BEGIN DATA FOR THIS EXERCISE

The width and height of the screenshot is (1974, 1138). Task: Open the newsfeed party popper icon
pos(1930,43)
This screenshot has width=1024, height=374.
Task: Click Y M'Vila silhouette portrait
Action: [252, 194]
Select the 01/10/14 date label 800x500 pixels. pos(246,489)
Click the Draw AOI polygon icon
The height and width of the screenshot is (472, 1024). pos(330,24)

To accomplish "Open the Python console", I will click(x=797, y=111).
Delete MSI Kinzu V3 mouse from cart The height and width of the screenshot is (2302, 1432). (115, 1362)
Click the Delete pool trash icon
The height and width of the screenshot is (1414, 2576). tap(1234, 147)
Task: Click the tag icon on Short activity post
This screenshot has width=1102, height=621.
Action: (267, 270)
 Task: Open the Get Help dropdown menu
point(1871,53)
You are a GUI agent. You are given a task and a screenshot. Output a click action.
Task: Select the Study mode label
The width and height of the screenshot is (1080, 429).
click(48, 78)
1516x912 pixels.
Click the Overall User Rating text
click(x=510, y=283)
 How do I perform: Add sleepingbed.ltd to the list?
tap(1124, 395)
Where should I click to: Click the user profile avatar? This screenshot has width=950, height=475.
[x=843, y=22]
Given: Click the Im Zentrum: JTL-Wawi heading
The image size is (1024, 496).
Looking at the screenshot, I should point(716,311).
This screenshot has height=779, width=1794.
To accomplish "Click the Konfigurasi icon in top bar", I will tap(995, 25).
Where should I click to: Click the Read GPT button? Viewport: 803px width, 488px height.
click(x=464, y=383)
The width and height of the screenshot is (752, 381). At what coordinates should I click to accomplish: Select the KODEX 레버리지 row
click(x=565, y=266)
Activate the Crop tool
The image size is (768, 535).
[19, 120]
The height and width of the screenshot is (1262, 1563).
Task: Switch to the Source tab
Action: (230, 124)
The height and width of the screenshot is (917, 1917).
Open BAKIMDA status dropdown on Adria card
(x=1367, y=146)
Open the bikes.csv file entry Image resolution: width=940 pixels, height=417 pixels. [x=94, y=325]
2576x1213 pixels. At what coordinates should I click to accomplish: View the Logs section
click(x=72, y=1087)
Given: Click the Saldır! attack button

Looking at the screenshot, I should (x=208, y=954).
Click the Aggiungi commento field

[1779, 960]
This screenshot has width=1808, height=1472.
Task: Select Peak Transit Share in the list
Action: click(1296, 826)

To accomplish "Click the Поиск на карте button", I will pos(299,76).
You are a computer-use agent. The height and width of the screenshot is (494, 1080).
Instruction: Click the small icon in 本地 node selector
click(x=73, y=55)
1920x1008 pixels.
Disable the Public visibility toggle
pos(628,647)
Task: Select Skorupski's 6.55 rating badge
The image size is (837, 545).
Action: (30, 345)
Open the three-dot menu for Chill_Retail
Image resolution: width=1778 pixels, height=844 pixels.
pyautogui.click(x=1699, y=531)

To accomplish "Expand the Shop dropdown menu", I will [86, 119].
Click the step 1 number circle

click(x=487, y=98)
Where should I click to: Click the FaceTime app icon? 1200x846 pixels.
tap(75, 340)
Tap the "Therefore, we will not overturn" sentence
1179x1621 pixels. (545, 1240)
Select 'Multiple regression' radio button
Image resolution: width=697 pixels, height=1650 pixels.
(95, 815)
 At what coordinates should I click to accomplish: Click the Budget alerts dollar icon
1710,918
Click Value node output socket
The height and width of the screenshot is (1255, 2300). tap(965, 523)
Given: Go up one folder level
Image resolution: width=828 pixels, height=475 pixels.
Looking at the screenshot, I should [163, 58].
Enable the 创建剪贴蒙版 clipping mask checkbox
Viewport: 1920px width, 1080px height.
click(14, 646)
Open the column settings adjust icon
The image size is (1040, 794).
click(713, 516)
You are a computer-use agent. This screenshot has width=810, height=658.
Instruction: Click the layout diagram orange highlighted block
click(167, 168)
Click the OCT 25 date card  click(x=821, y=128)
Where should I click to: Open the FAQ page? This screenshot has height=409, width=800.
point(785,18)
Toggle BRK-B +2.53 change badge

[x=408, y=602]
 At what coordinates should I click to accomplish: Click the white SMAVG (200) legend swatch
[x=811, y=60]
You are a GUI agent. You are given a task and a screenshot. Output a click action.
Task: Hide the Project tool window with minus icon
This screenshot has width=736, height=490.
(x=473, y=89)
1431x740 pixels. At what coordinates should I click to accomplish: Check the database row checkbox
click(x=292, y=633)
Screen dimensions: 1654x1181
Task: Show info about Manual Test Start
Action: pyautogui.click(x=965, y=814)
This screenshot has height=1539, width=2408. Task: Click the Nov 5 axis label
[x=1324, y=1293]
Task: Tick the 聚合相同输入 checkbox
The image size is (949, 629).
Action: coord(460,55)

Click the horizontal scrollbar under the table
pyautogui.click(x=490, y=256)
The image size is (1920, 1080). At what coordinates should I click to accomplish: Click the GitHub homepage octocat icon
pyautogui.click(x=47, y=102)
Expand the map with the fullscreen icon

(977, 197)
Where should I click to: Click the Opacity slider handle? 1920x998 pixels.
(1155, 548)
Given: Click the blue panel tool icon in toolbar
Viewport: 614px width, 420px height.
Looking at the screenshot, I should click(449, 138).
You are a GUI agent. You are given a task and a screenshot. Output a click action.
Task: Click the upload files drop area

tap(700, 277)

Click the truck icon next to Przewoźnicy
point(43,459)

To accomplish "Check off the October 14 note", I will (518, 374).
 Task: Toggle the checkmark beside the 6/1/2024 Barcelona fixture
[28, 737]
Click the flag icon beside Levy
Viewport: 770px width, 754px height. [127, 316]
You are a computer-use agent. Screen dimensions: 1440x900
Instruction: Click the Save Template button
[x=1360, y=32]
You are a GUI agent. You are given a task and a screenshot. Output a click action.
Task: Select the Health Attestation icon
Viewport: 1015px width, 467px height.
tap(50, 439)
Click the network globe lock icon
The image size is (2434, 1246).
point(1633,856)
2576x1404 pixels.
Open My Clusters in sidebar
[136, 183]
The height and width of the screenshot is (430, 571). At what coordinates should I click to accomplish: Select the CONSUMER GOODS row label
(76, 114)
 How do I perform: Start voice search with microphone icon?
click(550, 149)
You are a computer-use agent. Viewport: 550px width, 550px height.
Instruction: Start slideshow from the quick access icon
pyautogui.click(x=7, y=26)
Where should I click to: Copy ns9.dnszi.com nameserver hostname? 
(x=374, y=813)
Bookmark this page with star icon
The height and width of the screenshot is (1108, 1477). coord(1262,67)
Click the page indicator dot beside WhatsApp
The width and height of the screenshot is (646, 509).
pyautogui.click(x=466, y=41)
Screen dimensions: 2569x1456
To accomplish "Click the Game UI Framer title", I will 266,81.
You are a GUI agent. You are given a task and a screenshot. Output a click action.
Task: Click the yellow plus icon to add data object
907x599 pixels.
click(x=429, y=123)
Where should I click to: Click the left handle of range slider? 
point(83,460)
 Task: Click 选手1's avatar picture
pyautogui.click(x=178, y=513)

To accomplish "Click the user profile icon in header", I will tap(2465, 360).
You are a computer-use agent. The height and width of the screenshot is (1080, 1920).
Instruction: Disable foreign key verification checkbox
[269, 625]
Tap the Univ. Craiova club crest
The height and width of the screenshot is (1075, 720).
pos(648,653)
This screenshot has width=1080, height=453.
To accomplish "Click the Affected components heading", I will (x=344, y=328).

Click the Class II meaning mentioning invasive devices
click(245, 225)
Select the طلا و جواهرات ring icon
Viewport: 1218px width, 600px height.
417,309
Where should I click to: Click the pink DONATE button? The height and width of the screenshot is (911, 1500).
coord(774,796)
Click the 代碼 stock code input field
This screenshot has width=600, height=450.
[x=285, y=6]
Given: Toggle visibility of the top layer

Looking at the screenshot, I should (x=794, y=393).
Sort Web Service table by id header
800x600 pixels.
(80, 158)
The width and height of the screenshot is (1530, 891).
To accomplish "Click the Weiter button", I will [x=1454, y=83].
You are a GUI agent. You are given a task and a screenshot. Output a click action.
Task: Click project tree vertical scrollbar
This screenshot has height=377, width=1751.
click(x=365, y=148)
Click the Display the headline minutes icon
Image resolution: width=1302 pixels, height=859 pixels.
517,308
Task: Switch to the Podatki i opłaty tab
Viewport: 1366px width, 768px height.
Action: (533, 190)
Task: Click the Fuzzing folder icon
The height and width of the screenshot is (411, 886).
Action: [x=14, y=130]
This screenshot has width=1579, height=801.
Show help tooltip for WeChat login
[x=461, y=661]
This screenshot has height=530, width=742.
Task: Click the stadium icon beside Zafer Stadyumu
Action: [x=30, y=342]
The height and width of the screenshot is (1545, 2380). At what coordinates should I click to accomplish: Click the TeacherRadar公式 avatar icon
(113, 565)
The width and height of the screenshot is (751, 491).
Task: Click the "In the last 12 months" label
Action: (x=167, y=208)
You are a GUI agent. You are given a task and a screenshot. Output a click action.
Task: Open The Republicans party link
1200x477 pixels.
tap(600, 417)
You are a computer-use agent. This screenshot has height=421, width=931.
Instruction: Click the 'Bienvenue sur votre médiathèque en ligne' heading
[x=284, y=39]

END DATA FOR THIS EXERCISE

> _WHAT THIS TASK INVOLVES_
Convert the entries from the line with "Click the 代碼 stock code input field" to the line with "Action: [x=14, y=130]", both included, into a JSON list of strings with one string per line and no blank lines.

> _CORRECT RESPONSE_
[
  "Click the 代碼 stock code input field",
  "This screenshot has width=600, height=450.",
  "[x=285, y=6]",
  "Given: Toggle visibility of the top layer",
  "Looking at the screenshot, I should (x=794, y=393).",
  "Sort Web Service table by id header",
  "800x600 pixels.",
  "(80, 158)",
  "The width and height of the screenshot is (1530, 891).",
  "To accomplish \"Click the Weiter button\", I will [x=1454, y=83].",
  "You are a GUI agent. You are given a task and a screenshot. Output a click action.",
  "Task: Click project tree vertical scrollbar",
  "This screenshot has height=377, width=1751.",
  "click(x=365, y=148)",
  "Click the Display the headline minutes icon",
  "Image resolution: width=1302 pixels, height=859 pixels.",
  "517,308",
  "Task: Switch to the Podatki i opłaty tab",
  "Viewport: 1366px width, 768px height.",
  "Action: (533, 190)",
  "Task: Click the Fuzzing folder icon",
  "The height and width of the screenshot is (411, 886).",
  "Action: [x=14, y=130]"
]